Smart Attack Pattern Detection
A spoofed sender alone might be a misconfigured email server. A wire fraud keyword alone might be a legitimate closing email. But a spoofed sender + wire fraud keywords + pressure language + anti-verification phrases? That's a coordinated attack.
Our pattern engine analyzes every email across all 17 signal categories simultaneously. When multiple signals fire together in combinations that match known attack patterns, we identify the specific type of attack — not just "this looks suspicious" but "this is a payment redirect attack using a spoofed identity and pressure tactics."
Credential Harvesting
Fake login pages disguised as password resets or account verifications. Detected when urgency language combines with suspicious links from unknown senders.
Brand Phishing with Malicious Links
Emails impersonating known brands that link to fake websites on free hosting platforms. Caught when brand mentions don't match sender domains and links point to suspicious hosting.
Attachment-Based Attacks
HTML attachments that open fake login pages, and password-protected files designed to bypass email scanners. Flagged when attachment types combine with urgency and unknown senders.
Payment Redirect / BEC
The most dangerous pattern. Combines spoofed identity, wire fraud language, executive pressure, and anti-verification tactics. Designed to redirect payments to criminal accounts.

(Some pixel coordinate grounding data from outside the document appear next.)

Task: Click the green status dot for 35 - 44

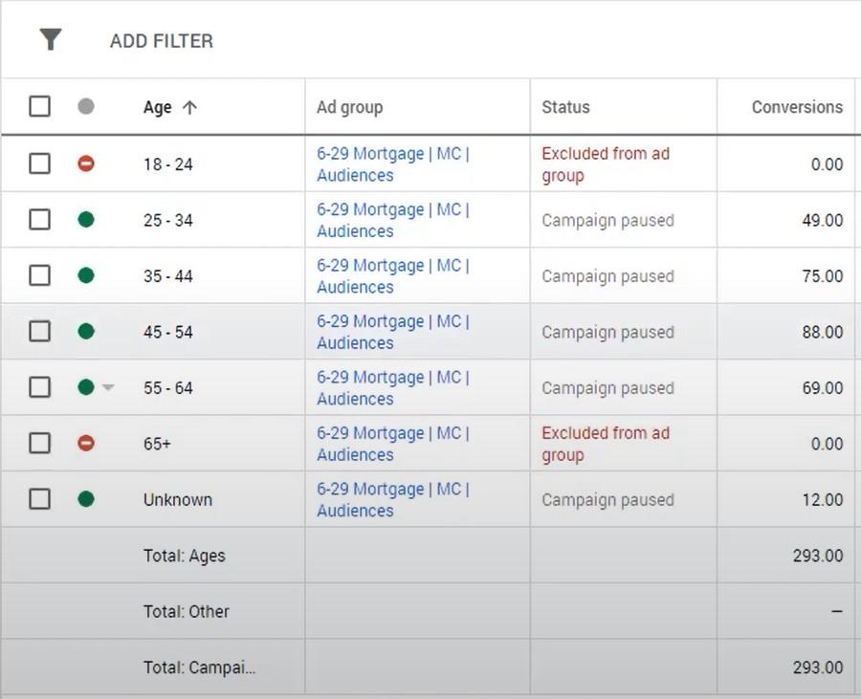Action: pyautogui.click(x=86, y=275)
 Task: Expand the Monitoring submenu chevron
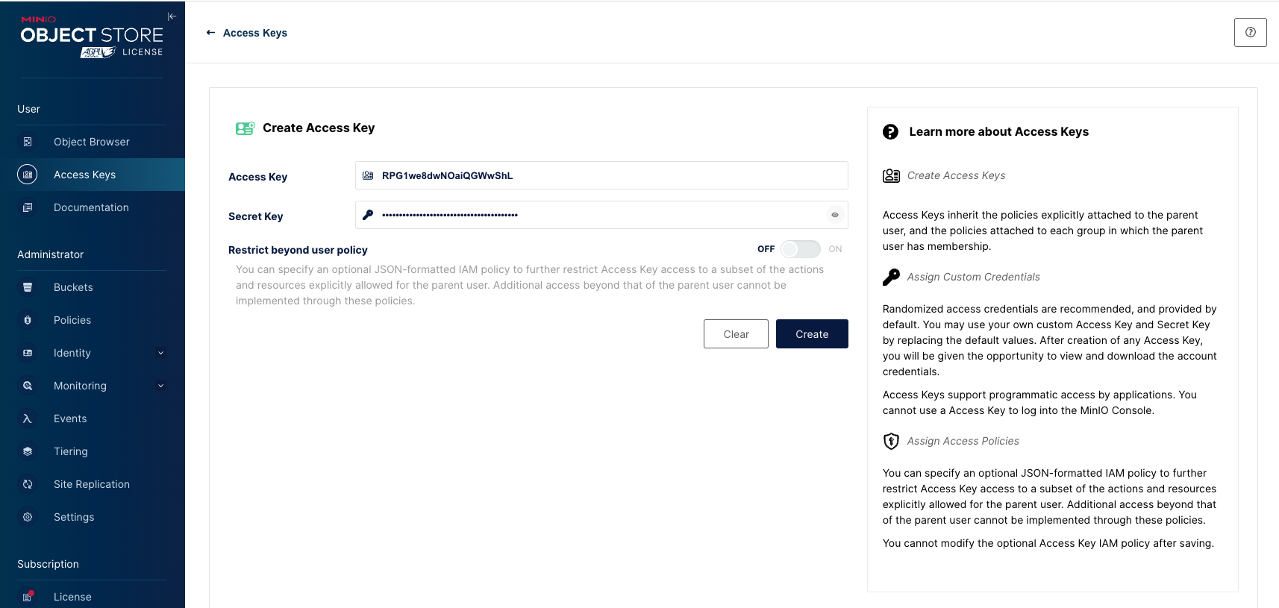point(160,386)
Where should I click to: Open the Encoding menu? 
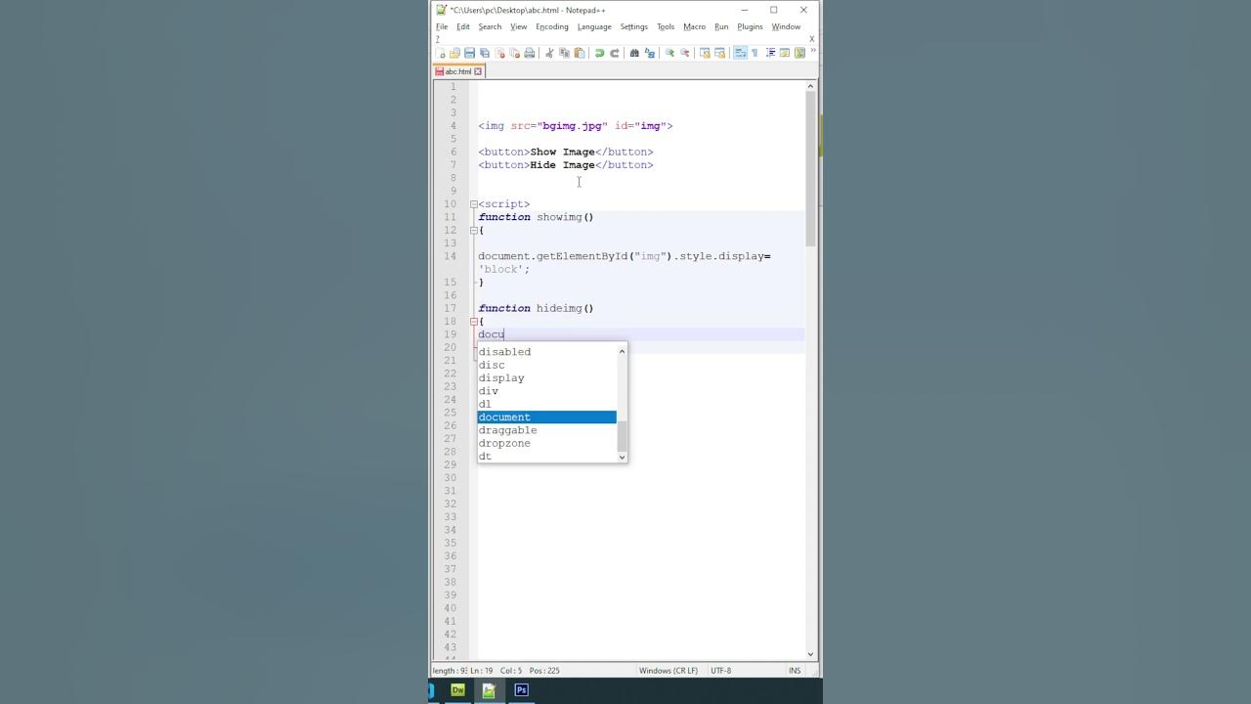[x=552, y=26]
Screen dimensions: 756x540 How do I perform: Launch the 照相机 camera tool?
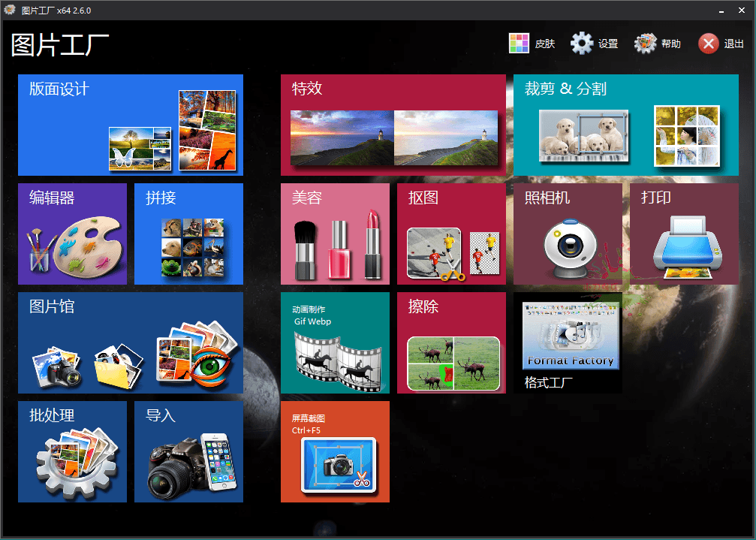[x=567, y=234]
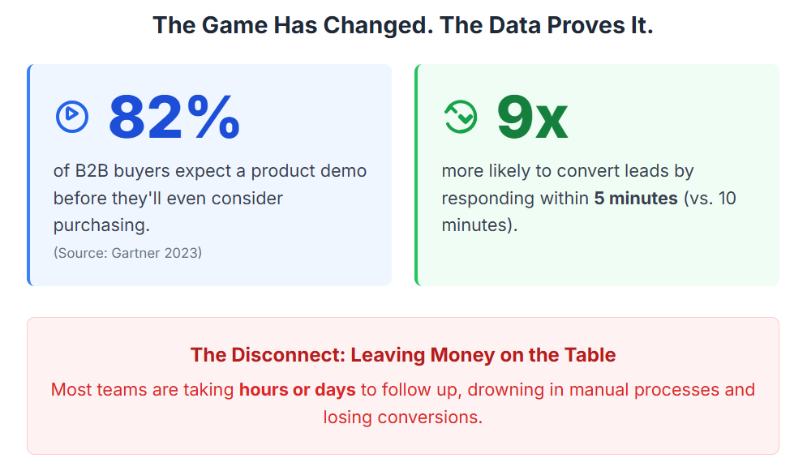Click the bold "hours or days" text
Screen dimensions: 807x471
[x=298, y=390]

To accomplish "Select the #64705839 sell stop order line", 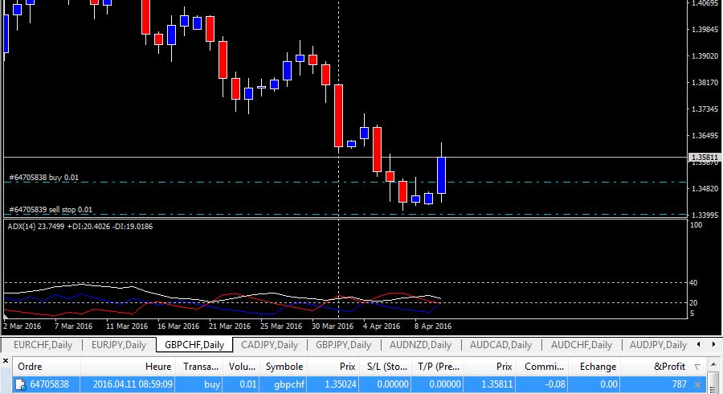I will [51, 210].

Each pattern requires multiple independent signals to fire before triggering a warning. Fewer false alarms on legitimate emails, stronger detection of complex, multi-layered attacks.
Provider-Flagged Email Surfacing
Gmail and Outlook already run their own security checks on incoming email. When they flag something suspicious, they display small, easy-to-miss banners that most people scroll right past.
We surface these provider warnings prominently alongside our own analysis. If Microsoft or Google thinks an email is suspicious AND our detection agrees, you'll see both assessments front and center. Two independent security systems reaching the same conclusion is a very strong signal.
Post-Compromise Recovery Guidance
If our detection identifies a high-confidence attack — especially a BEC or payment redirect attempt — we don't just warn you. We tell you what to do next. Immediate steps to take if you've already interacted with the email, who to contact, and how to limit the damage.
Because the worst time to figure out your response plan is when you're in the middle of an attack.